▶ _What you will do_: Give back the entire listing verbatim.

• • • •

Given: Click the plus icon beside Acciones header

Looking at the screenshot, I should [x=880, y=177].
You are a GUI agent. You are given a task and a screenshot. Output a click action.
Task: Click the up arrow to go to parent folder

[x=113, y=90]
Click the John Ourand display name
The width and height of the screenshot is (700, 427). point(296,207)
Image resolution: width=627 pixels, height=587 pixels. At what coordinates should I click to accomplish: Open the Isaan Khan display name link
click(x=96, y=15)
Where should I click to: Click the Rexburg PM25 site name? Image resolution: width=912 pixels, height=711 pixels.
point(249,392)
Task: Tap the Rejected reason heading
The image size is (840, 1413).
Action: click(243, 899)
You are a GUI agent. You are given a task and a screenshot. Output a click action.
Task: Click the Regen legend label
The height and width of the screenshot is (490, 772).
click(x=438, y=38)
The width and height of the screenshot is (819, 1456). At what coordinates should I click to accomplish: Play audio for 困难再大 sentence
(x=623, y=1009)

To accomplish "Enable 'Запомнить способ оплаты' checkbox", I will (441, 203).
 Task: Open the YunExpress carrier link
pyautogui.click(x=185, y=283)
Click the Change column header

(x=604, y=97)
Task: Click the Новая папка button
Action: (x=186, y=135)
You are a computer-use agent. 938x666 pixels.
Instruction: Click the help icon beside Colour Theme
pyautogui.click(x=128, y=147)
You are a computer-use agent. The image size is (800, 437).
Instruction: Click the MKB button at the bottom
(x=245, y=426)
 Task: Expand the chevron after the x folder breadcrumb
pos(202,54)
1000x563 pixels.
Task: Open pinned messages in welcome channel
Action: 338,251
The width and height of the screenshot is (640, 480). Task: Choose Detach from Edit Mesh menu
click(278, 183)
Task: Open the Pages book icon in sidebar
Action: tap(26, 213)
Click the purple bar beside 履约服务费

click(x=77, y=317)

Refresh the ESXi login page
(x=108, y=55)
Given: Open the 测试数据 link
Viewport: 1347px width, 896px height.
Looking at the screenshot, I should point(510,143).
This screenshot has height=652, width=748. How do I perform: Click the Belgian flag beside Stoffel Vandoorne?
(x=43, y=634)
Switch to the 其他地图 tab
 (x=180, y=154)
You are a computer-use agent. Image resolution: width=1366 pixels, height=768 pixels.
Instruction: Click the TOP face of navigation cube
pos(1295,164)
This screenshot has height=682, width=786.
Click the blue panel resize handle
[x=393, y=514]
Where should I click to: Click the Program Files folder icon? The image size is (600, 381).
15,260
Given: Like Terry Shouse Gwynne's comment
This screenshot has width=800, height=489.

• • • •

▶ _Written answer_:
Given: Click the plus icon beside Acciones header

Looking at the screenshot, I should [x=880, y=177].
You are a GUI agent. You are given a task and a screenshot. Output a click action.
Task: Click the up arrow to go to parent folder

[x=113, y=90]
Click the John Ourand display name
The width and height of the screenshot is (700, 427). point(296,207)
Image resolution: width=627 pixels, height=587 pixels. At what coordinates should I click to accomplish: Open the Isaan Khan display name link
click(x=96, y=15)
Where should I click to: Click the Rexburg PM25 site name? Image resolution: width=912 pixels, height=711 pixels.
point(249,392)
Task: Tap the Rejected reason heading
The image size is (840, 1413).
Action: click(243, 899)
You are a GUI agent. You are given a task and a screenshot. Output a click action.
Task: Click the Regen legend label
The height and width of the screenshot is (490, 772).
click(x=438, y=38)
The width and height of the screenshot is (819, 1456). At what coordinates should I click to accomplish: Play audio for 困难再大 sentence
(x=623, y=1009)

To accomplish "Enable 'Запомнить способ оплаты' checkbox", I will (441, 203).
 Task: Open the YunExpress carrier link
pyautogui.click(x=185, y=283)
Click the Change column header

(x=604, y=97)
Task: Click the Новая папка button
Action: (x=186, y=135)
You are a computer-use agent. 938x666 pixels.
Instruction: Click the help icon beside Colour Theme
pyautogui.click(x=128, y=147)
You are a computer-use agent. The image size is (800, 437).
Instruction: Click the MKB button at the bottom
(x=245, y=426)
 Task: Expand the chevron after the x folder breadcrumb
pos(202,54)
1000x563 pixels.
Task: Open pinned messages in welcome channel
Action: 338,251
The width and height of the screenshot is (640, 480). Task: Choose Detach from Edit Mesh menu
click(278, 183)
Task: Open the Pages book icon in sidebar
Action: tap(26, 213)
Click the purple bar beside 履约服务费

click(x=77, y=317)

Refresh the ESXi login page
(x=108, y=55)
Given: Open the 测试数据 link
Viewport: 1347px width, 896px height.
Looking at the screenshot, I should point(510,143).
This screenshot has height=652, width=748. How do I perform: Click the Belgian flag beside Stoffel Vandoorne?
(x=43, y=634)
Switch to the 其他地图 tab
 (x=180, y=154)
You are a computer-use agent. Image resolution: width=1366 pixels, height=768 pixels.
Instruction: Click the TOP face of navigation cube
pos(1295,164)
This screenshot has height=682, width=786.
Click the blue panel resize handle
[x=393, y=514]
Where should I click to: Click the Program Files folder icon? The image size is (600, 381).
15,260
Given: Like Terry Shouse Gwynne's comment
This screenshot has width=800, height=489.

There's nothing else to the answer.